Students are passed to the next grade and fall through the cracks constantly in our education system. But you know who works their tail off to make sure they are successful? Teachers! Our educators do amazing things and catch kids up year after year. Students who are in inner-city, Title I, underfunded, or alternative schools are frequently grade-levels behind in schools with little funding to make a difference for them. It’s the teachers who against all odds, find a way to reach their various students, and work miracles to help them academically. They catch up a room full of academically disadvantaged students or progress them multiple grades in one year – and this happens all over the country.

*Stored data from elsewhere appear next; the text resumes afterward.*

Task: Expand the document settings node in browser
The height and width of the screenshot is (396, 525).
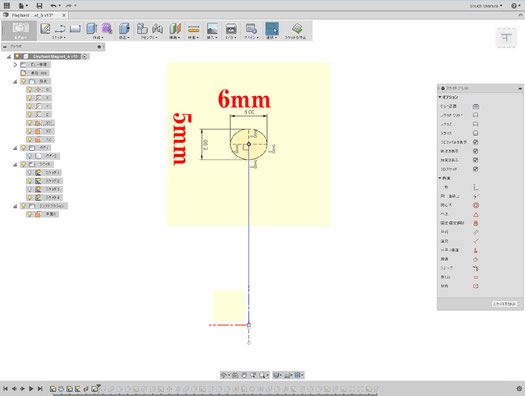Action: 15,65
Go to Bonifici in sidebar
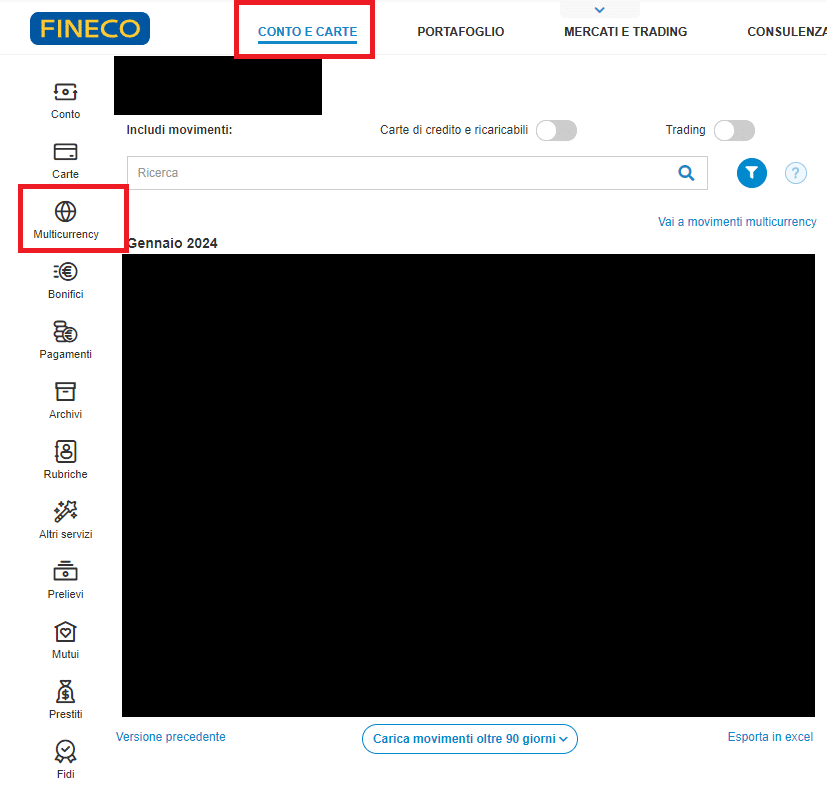This screenshot has width=827, height=795. [x=65, y=272]
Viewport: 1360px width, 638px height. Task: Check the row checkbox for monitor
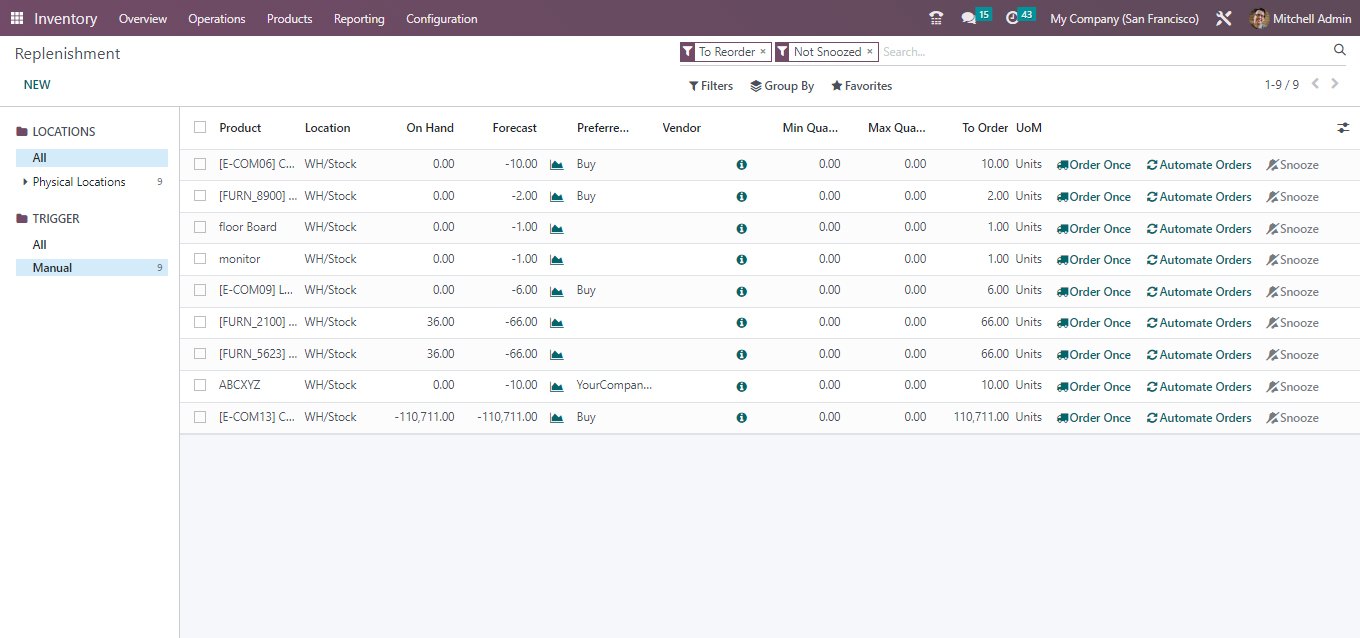point(199,258)
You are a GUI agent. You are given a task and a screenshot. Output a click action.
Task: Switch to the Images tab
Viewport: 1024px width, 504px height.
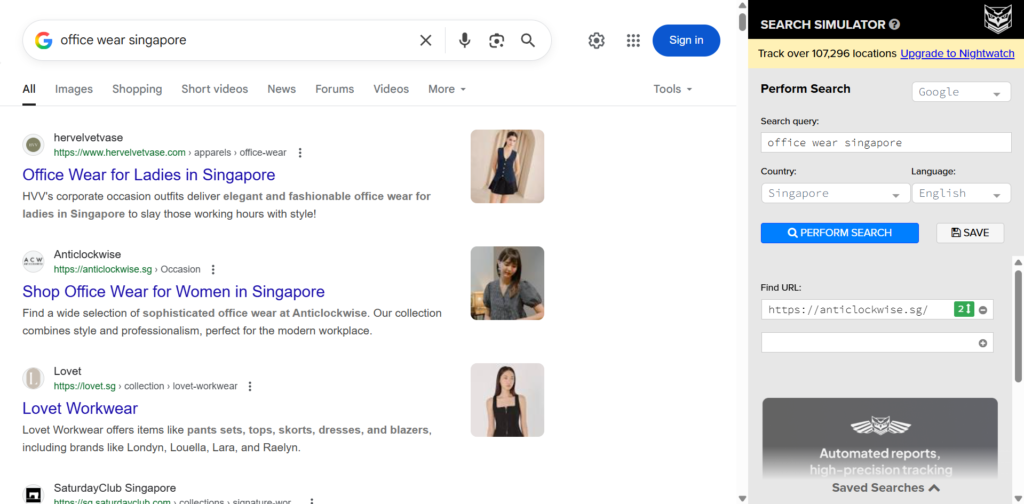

Their work doing this is rarely acknowledged or celebrated unless they have a movie like the Ron Clark Story or Freedom Writers. Those movies make the public think that those are just very special teachers, and the rest aren’t making those kinds of leaps for their students. But these types of teachers are in every corner of our communities, from the inner city to rural, from poverty-stricken to resource-deprived. This is our job, and we have always been doing it.
This pandemic is going to change the way we do things – but most of it will be temporary. Some students will thrive online while others will need extra support and motivation. We are all in the same boat: employers will know that new graduates had a different type of senior year, college admissions will know that applications may look a little offbeat next year, and teachers know that they will have their work cut out for them when they go in person. And they will work miracles anyway.